Young seafood-related businesses from the East Coast had the opportunity Wednesday to spotlight their innovations – and their need for funding – to investors. The pitch session came at the conclusion of a two-day Fish 2.0 workshop for South Atlantic fisheries and aquaculture companies, held at UNCW’s Marine Science Center.
University of North Carolina Wilmington sponsored the workshop, billed as “an active community-building exercise where participants learn from their peers’ real-world experience as well as from advisors.” All the companies represented have some role in the sea-to-table seafood supply chain.
Fish 2.0 calls itself “the global community for seafood innovators” and conducts events all over the world aimed at fostering innovations in seafood sustainability. At the Wilmington event, 14 selected startups from North Carolina, Florida, Maryland, Virginia and Massachusetts spotlighted their businesses, which ranged from a traveling seafood raw bar atop a barge to an instrument that can measure corals in their natural habitats.
Each presenter gave a 90-second pitch and took questions. Outside the pitch session, they met with advisers and – if they were lucky –interested investors.
Two of the startups presented at the previous Fish 2.0 pitch session, held at Stanford University in the fall of 2017. Fish 2.0 founder Monica Jain invited them back to update the audience on their progress and to give them exposure to area investors.
One of those presenters, Wilmington resident John Hayes, represented ShellBond, a company that extracts antioxidants from bacteria to create an organic alternative to the petroleum-based synthetic product, called called astaxanthin, that is fed to farm-raised salmon to create their pink pigmentation.
Hayes said that the synthetic product is not good for either the fish or for the humans that eat the fish. ShellBond’s organic product “could revolutionize the farm-raised salmon industry,” he added.
At the November 2017 Fish 2.0 session, Hayes and his UNCW faculty partners found an interested investor, a global company. ShellBond cultivated the organic astaxanthin in its lab at UNCW and was two weeks away from shipping a first supply to the company’s laboratories in the Netherlands, but nature intervened.
“We were wiped out by Hurricane Florence,” Hayes said. “Our lab was in Dobo Hall [the science building at UNCW], and it was destroyed. That set us back a year.”

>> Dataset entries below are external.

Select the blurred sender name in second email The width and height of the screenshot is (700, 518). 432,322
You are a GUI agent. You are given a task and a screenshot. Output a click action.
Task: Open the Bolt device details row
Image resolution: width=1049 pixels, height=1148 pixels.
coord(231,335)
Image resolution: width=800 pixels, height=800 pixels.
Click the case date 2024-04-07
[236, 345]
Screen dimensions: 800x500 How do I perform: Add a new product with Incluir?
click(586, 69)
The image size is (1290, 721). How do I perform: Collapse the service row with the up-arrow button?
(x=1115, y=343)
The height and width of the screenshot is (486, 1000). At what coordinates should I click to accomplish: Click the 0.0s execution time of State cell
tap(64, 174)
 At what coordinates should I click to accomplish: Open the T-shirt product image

The storm dealt a double-whammy. Because ShellBond gets its bacteria from hog lagoons in southeastern North Carolina, that supply was disrupted because storm-related flooding of hog farms compromised the bacterial growth.
It has taken months, but ShellBond has now re-established its lab and is cultivating its astaxanthin.
“Hopefully we’ll have a shipment ready in September,” Hayes said. “We’re trying to raise funds so we can do that.”
Hayes said he is following up with two of the investors that attended Wednesday’s pitch session.